#### Consigne donnée
Prolongez l'article sur Dominique Viel et l'affaire d'Outreau à partir de sa dernière phrase.

#### Extrait du texte
= = = =

Voici l'article paru Lundi 22 janvier, concernant la conférence qui s'est tenue le samedi 20 à la FAC.
Outreau, révélateur du malaise: Mélanie Papillaud
« Tout ce monde mis en cause, tous ces dysfonctionnements... Je me suis toujours dis qu'Outreau resterait un cas d'école. En fait, l'affaire a servi de révélateur à un malaise plus profond. Elle est le reflet du fonctionnement habituel de notre institution judiciaire. »
Une institution qui, s'appuyant sur le témoignage de Myriam Badlaoui et de ses quatre fils, a mis en cause treize personnes. L'une des plus grosses erreurs judiciaires en France. Dans la mémoire collective, ils sont « les acquittés d'Outreau ». Dominique Viel, prêtre ouvrier, fait partie de ceux-là. Ce samedi et pour la première fois, c'est à l'invitation des étudiants de l'Institut de promotion et de formation pour la médiation qu'il est venu en Charente.
Rumeur. Sans pathos et avec pudeur, Dominique Viel raconte sa plongée au sein de l'univers carcéral français. C'est en 2001, alors que « la rumeur tournoyait dans le quartier » depuis quelques mois que sa vie bascule. Interpellé chez lui, à son réveil par deux gendarmes, qui mettent à sac son appartement. « J'habitais la tour Renard, j'ai tout de suite compris. »
Mis en garde à vue pendant deux jours, il choisit de garder le silence. Son frère va lui trouver un avocat auquel il s'accrochera « comme à une bouée de sauvetage ». Quand on le présente au juge, le procureur l'accuse « des pires turpitudes ». Il est envoyé en détention. « Comme une formalité. Ca m'a sauté aux yeux : la décision avait déjà été prise ».
Première étape dans le cauchemar : la prison de Maubeuge. Il partagera sa cellule avec « un habitué » qui deviendra son « ange-gardien », son « initiateur ». Celui qui le met en garde et le prévient. « C'est là que j'ai appris ce qu'était la prison. »

= = = =

#### Données enregistrées
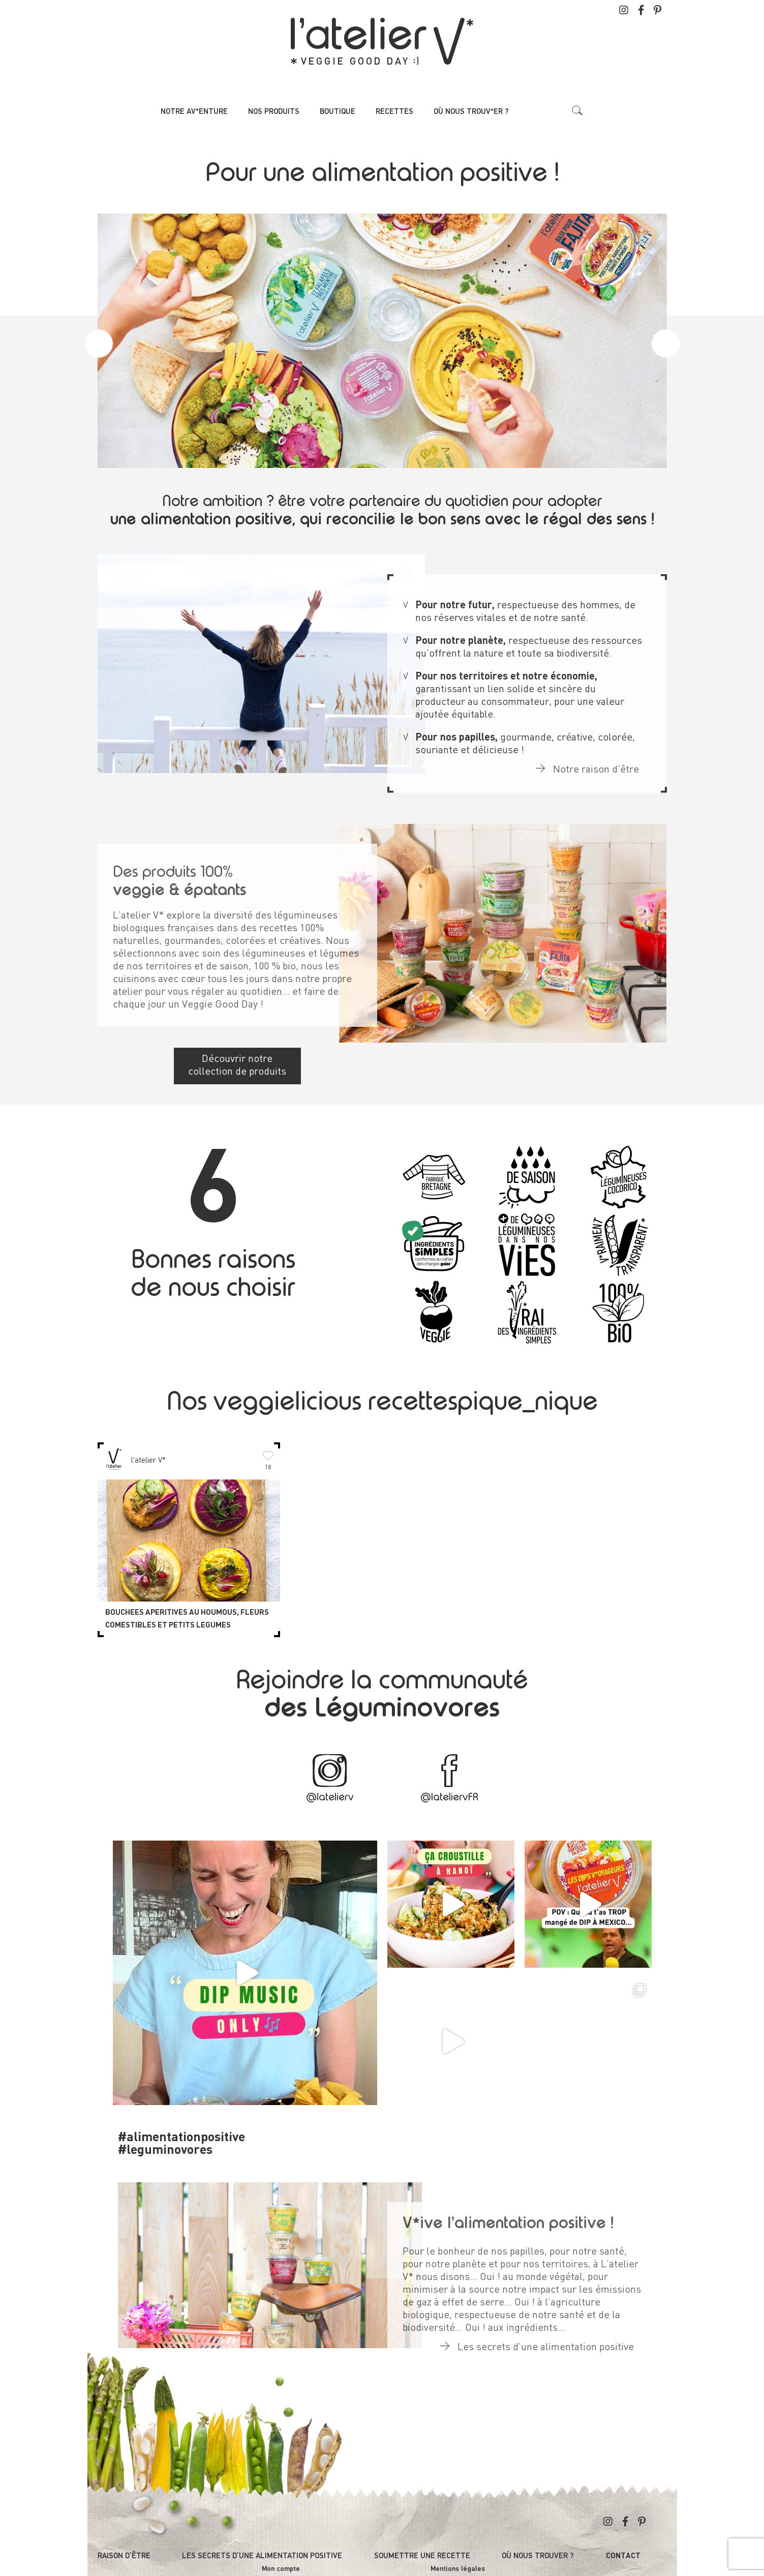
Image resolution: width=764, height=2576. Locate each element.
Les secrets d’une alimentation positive (262, 2556)
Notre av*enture (194, 111)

= = = =

#### Réponse attendue
Après un mois, direction Fleury-Mérogis. « L'arrivée en enfer ». Il est placé en isolement, avec une quinzaine d'autres détenus. « Je vis en attendant les parloirs. J'ai de la chance, ma famille me soutient. Ils seront là à chaque fois. Ils me maintiennent. »
Caillassé. Il passera deux ans à Fleury. En 2004, six mois avant le procès, on le renvoie à Saint-Omer. Mais là-bas désormais, on sait qui il est. « Je suis en train de jouer aux cartes dans un coin avec quelques détenus. L'un après l'autre, ils se lèvent. Je me retourne. L'ensemble des détenus regarde la scène. Et trois ou quatre me jettent des pierres. » C'est pour le prêtre, la période la plus difficile.
« Je vais connaître les mêmes moeurs que ce qui existe dans toutes les prisons françaises », lâche-t-il. Aujourd'hui, Dominique Viel n'a de cesse de témoigner. D'abord dans un livre « Que Dieu ait pitié de nous », paru en juin dernier. Et puis devant ceux qui le lui demandent. « Des groupes très différents, du Rotary Club aux cercles politiques. » Ca le fait sourire. Mais il en est persuadé, si on fait appel à lui « c'est que les citoyens sont inquiets de l'état de l'institution judiciaire ». D'ailleurs, si différents soient-ils, « tous me posent toujours les mêmes questions ». Lui ne décrypte pas les dérapages succeccifs. Il n'a pas de réponses. « Il y a des choses qui m'échappe... ». Depuis son acquitement à Paris en 2005, l'abbé Viel est retourné vivre à Outreau, « pour ne pas laisser une ombre de suspicion. »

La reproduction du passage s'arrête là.